On sait que Maurice Lemaître, dans son supplément à la revue Lettrisme, se propose « l’exécution des prétentions abusives de Duras dans le théâtre » 1869 . En quoi consistent ces prétentions abusives ? La presse en parle-t-elle ? Aucunement. Au contraire, en parcourant quelques articles de presse datant des années 70-80, qui font l’accueil à diverses pièces de théâtre de Duras, on constate le plaisir que trouvent les critiques à se laisser emporter par le « génie de la déroute » 1870 de Duras. « Escroqueries… », crie Lemaître, par désir de protéger l’âme noble des spectateurs du théâtre ; « Admirable…Duras ! » 1871 répond Michel Pérez, dans un article écrit sur Le Navire Night. Une fois de plus, la réception est partagée entre fascination et répulsion, cette fois face au théâtre durassien. Comme le dit aussi Pierre Montaigne, « le théâtre de Marguerite Duras existe pour le plaisir des uns, et l’exaspération des autres. Ces derniers admettront que mieux vaut se tromper avec talent que de suivre benoîtement les ornières de la médiocrité. » 1872

Nombreux sont les articles qui mettent en exergue un certain génie de Duras de dérouter les média aussi bien que le grand public qui parle de Duras, en 1979, à l’occasion de la sortie du Navire Night film et pièce de théâtre. En effet, on parle de Duras « comme on évoque Racine ou Corneille, sans l’avoir forcément lue, vue ou entendue. » 1873 On dit aussi que très souvent, à cause peut-être des bruits qui circulent au sujet de l’étrange manière qu’elle a de démonter la mécanique traditionnelle du spectacle, le public n’ose pas aller voir les pièces d’un théâtre mis à nu.
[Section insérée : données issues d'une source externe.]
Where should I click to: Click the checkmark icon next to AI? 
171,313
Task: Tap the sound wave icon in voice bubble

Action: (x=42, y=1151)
On sait d’ailleurs que Duras hait les histoires linéaires qui installent définitivement le spectateur entre un début, un milieu, une fin sans lui laisser le temps de la respiration. Chez Duras, c’est le souffle qui est spectaculaire et la pulsion secrète la plus violente, la plus authentique que Duras veut surprendre dans l’individu, c’est le désir.

Puisqu’on parle du Navire Night, Duras tente du même coup l’expérience au cinéma et au théâtre à bord du même navire. D’un côté, il y a ce qu’elle appelle image noire, l’imaginaire, « la forêt vierge » où les acteurs disparaissent, où les voix les remplacent. De l’autre, « le théâtre nu ». Seuls témoins, les acteurs. L’histoire est banale. Une femme F. appelle la nuit : « Allô, c’est moi F. J’ai peur. » Un homme répond, anonyme aussi. C’est elle qui le rappellera sans cesse. Lui ne saura jamais ni son nom, ni son adresse. Une histoire d’amour fou se noue sans visage, sans image, qui laisse libre cours aux pulsions les plus sourdes. D’ailleurs, Duras a souvent précisé que les frontières n’existaient pas pour elle entre les diverses formes d’expression cinématographique et théâtrale, seul le langage existe et doit circuler librement. C’est cette liberté qui plaît ou non au spectateur, qui fait crier d’angoisse devant une image noire à laquelle on ne comprend rien, ou qui fait dire, tout simplement, qu’on l’aime, Duras, comme le dit en 1977 Claude Mauriac, son confrère, sans scrupules, sans fausse amitié : « De tous les auteurs contemporains, Marguerite Duras est celui sans doute que j’admire le plus. » 1874

Après la mort de celle qui dit qu’ « on ne joue que l’invivable au théâtre. La tragédie c’est invivable. Il n’y a de théâtre que tragique », la presse lui rend hommage par des superlatifs : « Celle qui restera comme l’un des plus grands écrivains de ce siècle fut aussi un immense auteur dramatique. » 1875 D’ailleurs, il faut préciser que la réception s’accorde presque à l’unanimité, au fil du temps, du vivant de l’écrivain et surtout après, sur la « qualité qui règne » 1876 dans son théâtre, comme le note François Nourissier. Le « génie de la déroute » de Duras, manifesté « à travers des explorations parfois déroutantes » dans le théâtre, « n’a jamais cessé de passionner » 1877 . Quels sont les mots-clés de l’art dramatique durassien, mis en exergue et appréciés par la réception ? On parle d’une suite de mots qui commencent pour la plupart par la syllabe in- : invivable, indicible, invisible, indéfinissable, incertain, renvoyant tous au désir et à l’ «infernale impossibilité de l’amour » 1878 . Quant à Duras, elle ne nie jamais ces mots autour desquels se construit son œuvre théâtrale, mais elle laisse comprendre qu’à l’origine de son théâtre restent ces deux termes : la liberté et les mots. Liberté d’écrire, de transgresser les genres, car elle pense, comme le dit Michel Lonsdale, qui fut l’un de ses premiers interprètes, que « tout pouvait être soit mis au cinéma, soit mis au théâtre, soit mis à la radio, soit lu » 1879 .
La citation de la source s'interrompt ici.